### INSTRUCTIONS FOR THE TASK
This exercise calls for an exact copy of the data below.

### SOURCE DATA
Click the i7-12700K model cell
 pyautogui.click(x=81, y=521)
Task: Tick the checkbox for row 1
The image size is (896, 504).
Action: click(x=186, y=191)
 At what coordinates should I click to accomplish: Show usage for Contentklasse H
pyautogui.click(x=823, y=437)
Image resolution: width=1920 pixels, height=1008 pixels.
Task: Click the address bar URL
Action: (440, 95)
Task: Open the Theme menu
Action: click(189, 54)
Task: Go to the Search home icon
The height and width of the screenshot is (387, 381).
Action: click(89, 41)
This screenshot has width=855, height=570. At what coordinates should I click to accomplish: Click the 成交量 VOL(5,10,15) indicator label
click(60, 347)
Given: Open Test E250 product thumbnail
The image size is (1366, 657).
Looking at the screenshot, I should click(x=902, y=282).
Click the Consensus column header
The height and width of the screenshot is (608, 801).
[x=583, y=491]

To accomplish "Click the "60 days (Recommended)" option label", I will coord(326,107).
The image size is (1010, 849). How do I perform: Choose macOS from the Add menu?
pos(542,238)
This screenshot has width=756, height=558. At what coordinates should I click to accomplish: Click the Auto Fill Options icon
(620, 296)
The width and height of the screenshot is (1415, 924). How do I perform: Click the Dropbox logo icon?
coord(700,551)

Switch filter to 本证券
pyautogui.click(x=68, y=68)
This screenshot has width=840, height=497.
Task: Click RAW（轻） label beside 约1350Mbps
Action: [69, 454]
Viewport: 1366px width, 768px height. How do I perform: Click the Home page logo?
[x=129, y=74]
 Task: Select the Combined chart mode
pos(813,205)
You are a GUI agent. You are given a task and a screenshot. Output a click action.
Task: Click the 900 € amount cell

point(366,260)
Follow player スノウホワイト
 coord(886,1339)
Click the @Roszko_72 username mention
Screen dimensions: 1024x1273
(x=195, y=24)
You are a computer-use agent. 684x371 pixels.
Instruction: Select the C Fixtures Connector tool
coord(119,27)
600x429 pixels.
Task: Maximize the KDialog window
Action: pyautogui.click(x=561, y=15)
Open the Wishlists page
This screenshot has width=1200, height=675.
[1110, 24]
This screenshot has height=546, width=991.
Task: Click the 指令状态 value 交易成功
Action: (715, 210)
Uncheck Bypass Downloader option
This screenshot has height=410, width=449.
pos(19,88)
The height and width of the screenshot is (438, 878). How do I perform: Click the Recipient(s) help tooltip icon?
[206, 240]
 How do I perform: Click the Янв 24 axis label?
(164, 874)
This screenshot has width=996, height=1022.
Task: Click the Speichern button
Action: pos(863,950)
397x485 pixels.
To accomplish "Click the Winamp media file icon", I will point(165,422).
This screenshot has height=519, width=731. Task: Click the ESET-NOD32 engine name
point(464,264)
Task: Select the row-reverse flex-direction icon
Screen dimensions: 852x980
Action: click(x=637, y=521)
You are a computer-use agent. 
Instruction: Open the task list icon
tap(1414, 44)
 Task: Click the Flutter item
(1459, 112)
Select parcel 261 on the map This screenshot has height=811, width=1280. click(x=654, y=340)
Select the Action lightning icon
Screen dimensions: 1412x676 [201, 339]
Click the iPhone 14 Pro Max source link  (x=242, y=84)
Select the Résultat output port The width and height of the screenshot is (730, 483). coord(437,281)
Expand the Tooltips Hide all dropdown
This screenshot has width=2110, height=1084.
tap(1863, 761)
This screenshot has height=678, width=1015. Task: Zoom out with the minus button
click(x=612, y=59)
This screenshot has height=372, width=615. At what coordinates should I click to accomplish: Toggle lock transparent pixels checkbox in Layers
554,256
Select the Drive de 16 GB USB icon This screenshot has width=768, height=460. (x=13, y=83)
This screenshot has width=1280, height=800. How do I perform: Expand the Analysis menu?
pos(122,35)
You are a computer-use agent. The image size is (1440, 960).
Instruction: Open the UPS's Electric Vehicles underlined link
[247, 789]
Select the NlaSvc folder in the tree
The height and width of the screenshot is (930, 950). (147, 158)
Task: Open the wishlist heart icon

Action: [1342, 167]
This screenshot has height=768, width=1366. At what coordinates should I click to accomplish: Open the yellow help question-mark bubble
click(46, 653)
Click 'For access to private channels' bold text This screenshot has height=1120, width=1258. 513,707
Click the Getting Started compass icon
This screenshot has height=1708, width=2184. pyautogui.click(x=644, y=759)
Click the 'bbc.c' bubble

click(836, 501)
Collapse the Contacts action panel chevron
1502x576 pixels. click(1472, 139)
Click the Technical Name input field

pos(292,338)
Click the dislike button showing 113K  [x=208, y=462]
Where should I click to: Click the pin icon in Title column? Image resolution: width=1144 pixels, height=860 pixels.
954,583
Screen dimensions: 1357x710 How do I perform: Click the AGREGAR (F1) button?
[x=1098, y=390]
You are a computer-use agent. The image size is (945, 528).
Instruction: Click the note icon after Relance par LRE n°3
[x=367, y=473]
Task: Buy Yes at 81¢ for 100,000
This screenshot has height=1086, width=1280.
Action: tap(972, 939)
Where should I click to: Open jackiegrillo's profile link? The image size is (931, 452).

### ANSWER TO THE EXERCISE
Click the i7-12700K model cell
 pyautogui.click(x=81, y=521)
Task: Tick the checkbox for row 1
The image size is (896, 504).
Action: click(x=186, y=191)
 At what coordinates should I click to accomplish: Show usage for Contentklasse H
pyautogui.click(x=823, y=437)
Image resolution: width=1920 pixels, height=1008 pixels.
Task: Click the address bar URL
Action: (440, 95)
Task: Open the Theme menu
Action: click(189, 54)
Task: Go to the Search home icon
The height and width of the screenshot is (387, 381).
Action: click(89, 41)
This screenshot has width=855, height=570. At what coordinates should I click to accomplish: Click the 成交量 VOL(5,10,15) indicator label
click(60, 347)
Given: Open Test E250 product thumbnail
The image size is (1366, 657).
Looking at the screenshot, I should click(x=902, y=282).
Click the Consensus column header
The height and width of the screenshot is (608, 801).
[x=583, y=491]

To accomplish "Click the "60 days (Recommended)" option label", I will coord(326,107).
The image size is (1010, 849). How do I perform: Choose macOS from the Add menu?
pos(542,238)
This screenshot has width=756, height=558. At what coordinates should I click to accomplish: Click the Auto Fill Options icon
(620, 296)
The width and height of the screenshot is (1415, 924). How do I perform: Click the Dropbox logo icon?
coord(700,551)

Switch filter to 本证券
pyautogui.click(x=68, y=68)
This screenshot has width=840, height=497.
Task: Click RAW（轻） label beside 约1350Mbps
Action: [69, 454]
Viewport: 1366px width, 768px height. How do I perform: Click the Home page logo?
[x=129, y=74]
 Task: Select the Combined chart mode
pos(813,205)
You are a GUI agent. You are given a task and a screenshot. Output a click action.
Task: Click the 900 € amount cell

point(366,260)
Follow player スノウホワイト
 coord(886,1339)
Click the @Roszko_72 username mention
Screen dimensions: 1024x1273
(x=195, y=24)
You are a computer-use agent. 684x371 pixels.
Instruction: Select the C Fixtures Connector tool
coord(119,27)
600x429 pixels.
Task: Maximize the KDialog window
Action: pyautogui.click(x=561, y=15)
Open the Wishlists page
This screenshot has width=1200, height=675.
[1110, 24]
This screenshot has height=546, width=991.
Task: Click the 指令状态 value 交易成功
Action: (715, 210)
Uncheck Bypass Downloader option
This screenshot has height=410, width=449.
pos(19,88)
The height and width of the screenshot is (438, 878). How do I perform: Click the Recipient(s) help tooltip icon?
[206, 240]
 How do I perform: Click the Янв 24 axis label?
(164, 874)
This screenshot has width=996, height=1022.
Task: Click the Speichern button
Action: pos(863,950)
397x485 pixels.
To accomplish "Click the Winamp media file icon", I will point(165,422).
This screenshot has height=519, width=731. Task: Click the ESET-NOD32 engine name
point(464,264)
Task: Select the row-reverse flex-direction icon
Screen dimensions: 852x980
Action: click(x=637, y=521)
You are a computer-use agent. 
Instruction: Open the task list icon
tap(1414, 44)
 Task: Click the Flutter item
(1459, 112)
Select parcel 261 on the map This screenshot has height=811, width=1280. click(x=654, y=340)
Select the Action lightning icon
Screen dimensions: 1412x676 [201, 339]
Click the iPhone 14 Pro Max source link  (x=242, y=84)
Select the Résultat output port The width and height of the screenshot is (730, 483). coord(437,281)
Expand the Tooltips Hide all dropdown
This screenshot has width=2110, height=1084.
tap(1863, 761)
This screenshot has height=678, width=1015. Task: Zoom out with the minus button
click(x=612, y=59)
This screenshot has height=372, width=615. At what coordinates should I click to accomplish: Toggle lock transparent pixels checkbox in Layers
554,256
Select the Drive de 16 GB USB icon This screenshot has width=768, height=460. (x=13, y=83)
This screenshot has width=1280, height=800. How do I perform: Expand the Analysis menu?
pos(122,35)
You are a computer-use agent. The image size is (1440, 960).
Instruction: Open the UPS's Electric Vehicles underlined link
[247, 789]
Select the NlaSvc folder in the tree
The height and width of the screenshot is (930, 950). (147, 158)
Task: Open the wishlist heart icon

Action: [1342, 167]
This screenshot has height=768, width=1366. At what coordinates should I click to accomplish: Open the yellow help question-mark bubble
click(46, 653)
Click 'For access to private channels' bold text This screenshot has height=1120, width=1258. 513,707
Click the Getting Started compass icon
This screenshot has height=1708, width=2184. pyautogui.click(x=644, y=759)
Click the 'bbc.c' bubble

click(836, 501)
Collapse the Contacts action panel chevron
1502x576 pixels. click(1472, 139)
Click the Technical Name input field

pos(292,338)
Click the dislike button showing 113K  [x=208, y=462]
Where should I click to: Click the pin icon in Title column? Image resolution: width=1144 pixels, height=860 pixels.
954,583
Screen dimensions: 1357x710 How do I perform: Click the AGREGAR (F1) button?
[x=1098, y=390]
You are a computer-use agent. The image size is (945, 528).
Instruction: Click the note icon after Relance par LRE n°3
[x=367, y=473]
Task: Buy Yes at 81¢ for 100,000
This screenshot has height=1086, width=1280.
Action: tap(972, 939)
Where should I click to: Open jackiegrillo's profile link? The image size is (931, 452).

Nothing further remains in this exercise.